Which lines in the records below contain the string "icon"? Pick out each one and copy it in full.

━━━ RECORDS SHOWN ━━━

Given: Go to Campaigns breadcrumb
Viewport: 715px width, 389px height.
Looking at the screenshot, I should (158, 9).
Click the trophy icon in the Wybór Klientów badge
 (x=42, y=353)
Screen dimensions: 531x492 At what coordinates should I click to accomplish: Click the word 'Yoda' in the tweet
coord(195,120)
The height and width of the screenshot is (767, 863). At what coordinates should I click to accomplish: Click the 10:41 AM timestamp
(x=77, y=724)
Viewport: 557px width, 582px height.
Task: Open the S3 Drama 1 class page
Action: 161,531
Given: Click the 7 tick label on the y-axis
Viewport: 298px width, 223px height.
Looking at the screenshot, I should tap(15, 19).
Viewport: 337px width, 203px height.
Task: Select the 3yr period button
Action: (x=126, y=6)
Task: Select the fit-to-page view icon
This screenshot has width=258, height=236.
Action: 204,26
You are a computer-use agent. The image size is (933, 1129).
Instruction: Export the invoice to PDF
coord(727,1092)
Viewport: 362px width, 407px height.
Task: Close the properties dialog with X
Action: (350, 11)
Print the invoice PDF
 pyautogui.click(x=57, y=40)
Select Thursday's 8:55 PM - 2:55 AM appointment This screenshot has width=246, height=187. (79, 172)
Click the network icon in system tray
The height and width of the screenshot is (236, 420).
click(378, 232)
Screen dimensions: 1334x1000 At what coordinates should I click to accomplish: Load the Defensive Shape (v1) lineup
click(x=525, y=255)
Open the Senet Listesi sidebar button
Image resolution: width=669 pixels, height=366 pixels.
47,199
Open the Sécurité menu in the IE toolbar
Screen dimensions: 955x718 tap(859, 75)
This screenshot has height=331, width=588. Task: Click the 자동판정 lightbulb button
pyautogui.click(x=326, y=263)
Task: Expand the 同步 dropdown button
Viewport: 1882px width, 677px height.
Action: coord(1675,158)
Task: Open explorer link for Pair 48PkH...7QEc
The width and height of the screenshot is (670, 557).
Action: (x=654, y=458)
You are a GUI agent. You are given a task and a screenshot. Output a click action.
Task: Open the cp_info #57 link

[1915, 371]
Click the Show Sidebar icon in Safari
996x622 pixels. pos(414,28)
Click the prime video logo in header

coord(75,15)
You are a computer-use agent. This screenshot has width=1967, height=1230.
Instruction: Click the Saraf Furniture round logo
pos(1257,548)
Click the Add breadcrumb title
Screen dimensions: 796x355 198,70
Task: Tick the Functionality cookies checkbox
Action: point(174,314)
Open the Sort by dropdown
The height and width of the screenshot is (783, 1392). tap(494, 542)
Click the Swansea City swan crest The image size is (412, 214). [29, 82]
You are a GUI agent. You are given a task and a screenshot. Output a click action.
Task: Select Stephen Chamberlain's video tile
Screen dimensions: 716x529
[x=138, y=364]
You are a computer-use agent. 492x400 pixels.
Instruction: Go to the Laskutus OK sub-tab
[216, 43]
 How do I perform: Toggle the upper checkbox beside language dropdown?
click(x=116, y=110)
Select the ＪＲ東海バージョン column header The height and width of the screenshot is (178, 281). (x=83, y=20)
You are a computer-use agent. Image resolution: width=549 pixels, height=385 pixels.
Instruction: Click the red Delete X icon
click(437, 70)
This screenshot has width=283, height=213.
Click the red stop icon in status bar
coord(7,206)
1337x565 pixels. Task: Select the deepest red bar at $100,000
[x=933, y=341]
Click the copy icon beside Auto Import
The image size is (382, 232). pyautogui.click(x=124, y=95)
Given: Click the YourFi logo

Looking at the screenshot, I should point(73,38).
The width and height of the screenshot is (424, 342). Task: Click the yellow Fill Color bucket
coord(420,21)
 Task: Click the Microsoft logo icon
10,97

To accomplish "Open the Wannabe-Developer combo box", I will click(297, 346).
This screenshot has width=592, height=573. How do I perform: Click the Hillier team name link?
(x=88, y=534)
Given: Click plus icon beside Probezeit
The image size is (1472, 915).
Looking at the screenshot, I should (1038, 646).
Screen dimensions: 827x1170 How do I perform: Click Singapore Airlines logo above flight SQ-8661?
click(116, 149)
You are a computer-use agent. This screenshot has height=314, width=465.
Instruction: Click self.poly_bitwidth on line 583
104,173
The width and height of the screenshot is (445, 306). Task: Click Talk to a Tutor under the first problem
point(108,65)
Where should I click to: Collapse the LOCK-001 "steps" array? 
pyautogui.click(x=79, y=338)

━━━

> SOLUTION
Click the trophy icon in the Wybór Klientów badge
Task: Select the fit-to-page view icon
Click the network icon in system tray
Click the Show Sidebar icon in Safari
Instruction: Click the red Delete X icon
Click the red stop icon in status bar
Click the copy icon beside Auto Import
 Task: Click the Microsoft logo icon
Given: Click plus icon beside Probezeit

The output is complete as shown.